The Chinese are known for their sense of adventure when it comes to what they eat, even for items that would soon find their way into waste disposal in many countries.
Indeed, some animal parts – rejected by Western consumers – enjoy much more respected status. So it is with chicken feet and another local favourite, yabozi, or duck neck.
Duck neck is a common local street food, where it is chopped into small pieces and packed in plastic bags.
But it can also be a lucrative business. Zhouheiya, a Hubei-based firm that specialises in selling varieties of the delicacy, recorded Rmb400 million in sales last year. That brought it to the attention of domestic private equity firm Tiantu Capital, which recently invested Rmb60 million in the company.
Zhouheiya was founded in 1997 by Zhou Fuyu, who still runs the company today. Using his own duck neck recipe, Zhou opened his first store in his home city Wuhan. The shop began drawing crowds from early on. Capitalising on the opportunity, Zhou opened seven more stores within the province.
As with many small businesses, along with expansion came headaches. Zhou admits to Southern Weekend that he lacked education, and could only get so far with a can-do attitude. Zhouheiya has grown to more than a 1,000 employees, and Zhou hired new management to help him cope with the expansion.
Zhou himself has put plenty of thought into his business model. Most companies selling duck neck are franchise operations. Zhou, however, believes that success depends on consistency in quality and service. So he has chosen to manage his own stores, exerting full control of their operations.
The strategy brought problems as well as opportunities. First Zhou had to invest in developing his own processing facilities. In 2006, the company invested in three food-processing centres in Wuhan, Jiangxi and Shenzhen to supply the growing chain of Zhouheiya restaurants. Zhou also implemented an enterprise resource planning (ERP) system to track sales and inventory across his store network, something relatively unusual for most businesses of similar size.

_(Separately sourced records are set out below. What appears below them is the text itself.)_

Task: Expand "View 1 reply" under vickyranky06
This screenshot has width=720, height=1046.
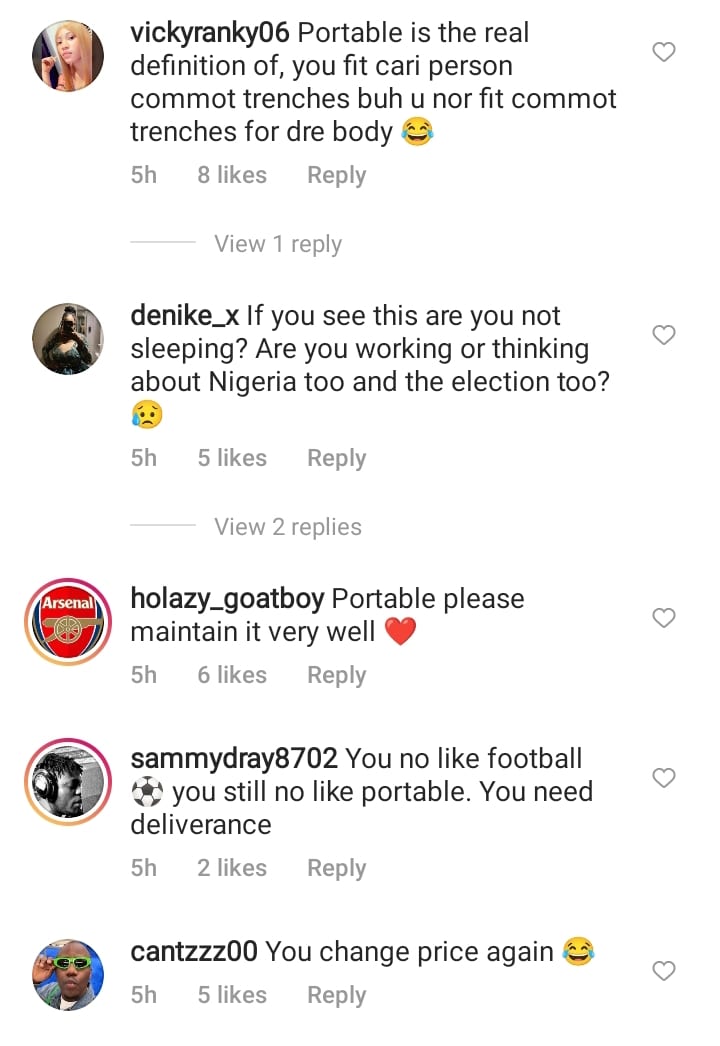Action: tap(277, 244)
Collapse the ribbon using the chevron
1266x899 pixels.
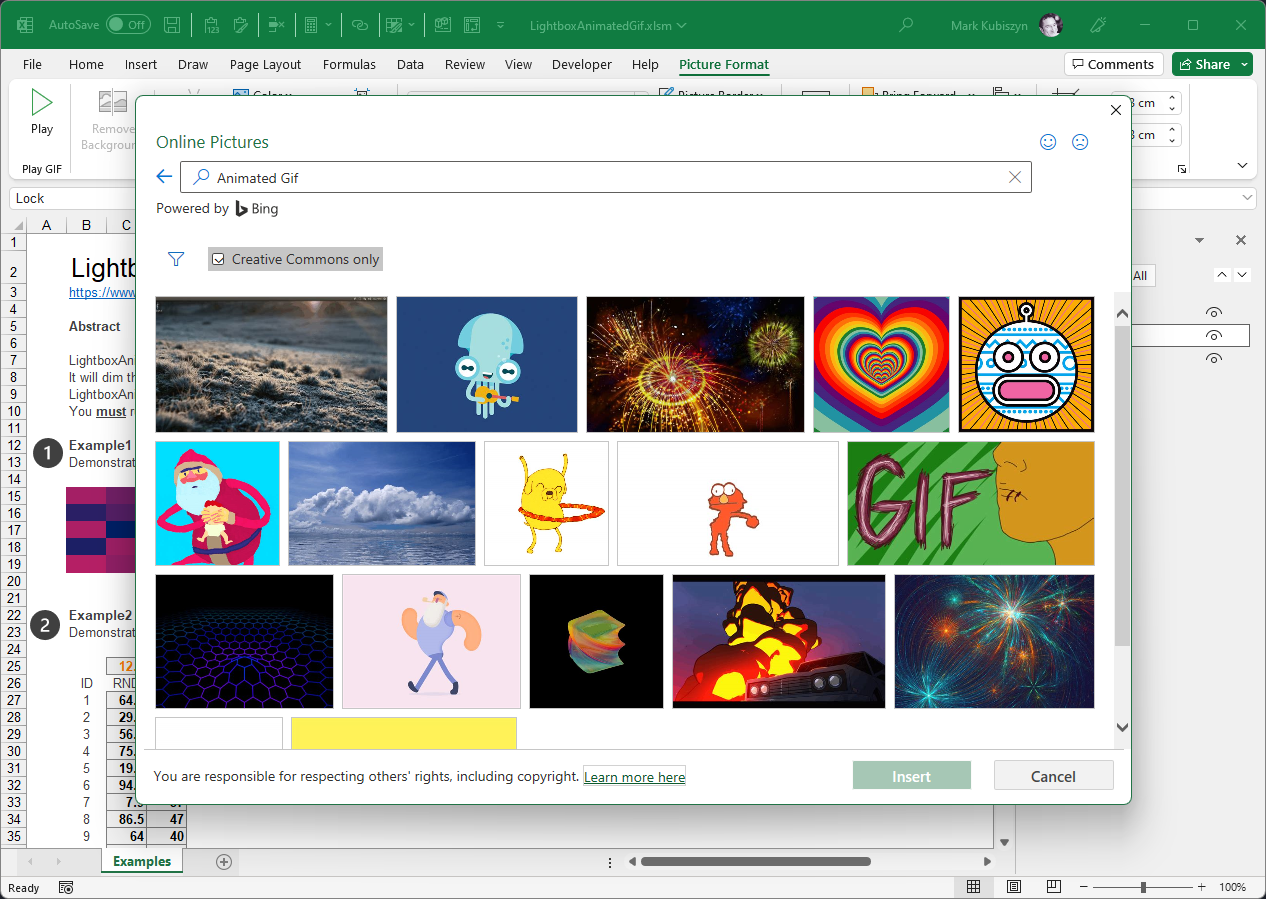coord(1242,165)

Zhou’s foresight paid off. With its uniformed workers and familiar decor, Zhouheiya now delivers duck neck that tastes the same in Hunan as it does in Beijing. Marketing its meat as tasty and healthy, Zhouheiya appeals to office workers, especially women. That is somewhat different to the standard customer base for yabozi, which is more male, and often beer-drinking.
But the problem with the self-managed model is a much slower expansion rate. Zhouheiya’s biggest duck neck competitor Juewei Yabo has now opened 3,000 stores in over 20 cities in just six years by recruiting franchisees. Zhouheiya, on the other hand, has only 200 stores around the country, says Private Economy News.
Still, the biggest headache for Zhou is copycats. According to the Manager’s Daily, there are now several stores claiming the Zhouheiya identity in Guangzhou even though the company has yet to open an outlet in the city. Zhou complains that combatting the fraudsters is a complicated task, as the barriers to entry make it particularly vulnerable to counterfeiting. His main strategy is to open new stores at a faster pace, and then to keep his customers by demonstrating the superior quality of his product. The plan is to increase the number of stores to 400 by 2012, using the cash raised from his private equity investors. He is also talking about a listing by 2015.
That looks like a pretty rapid pace for expansion, given that it has taken almost 15 years to get half way to the new target, and one risk must be that Zhouheiya loses some of the centralised oversight that has helped the brand to stand out.
Not so, says Zhou, who promises to remain fully focused on the detail. He says that this will help him win his war with the copycat duckneckers too.
“You can’t replace the tyres for a sportscar with those of a tractor,” he tells Private Economy News, “and I insist that every part of the process is perfect. Not many counterfeiters can do that.”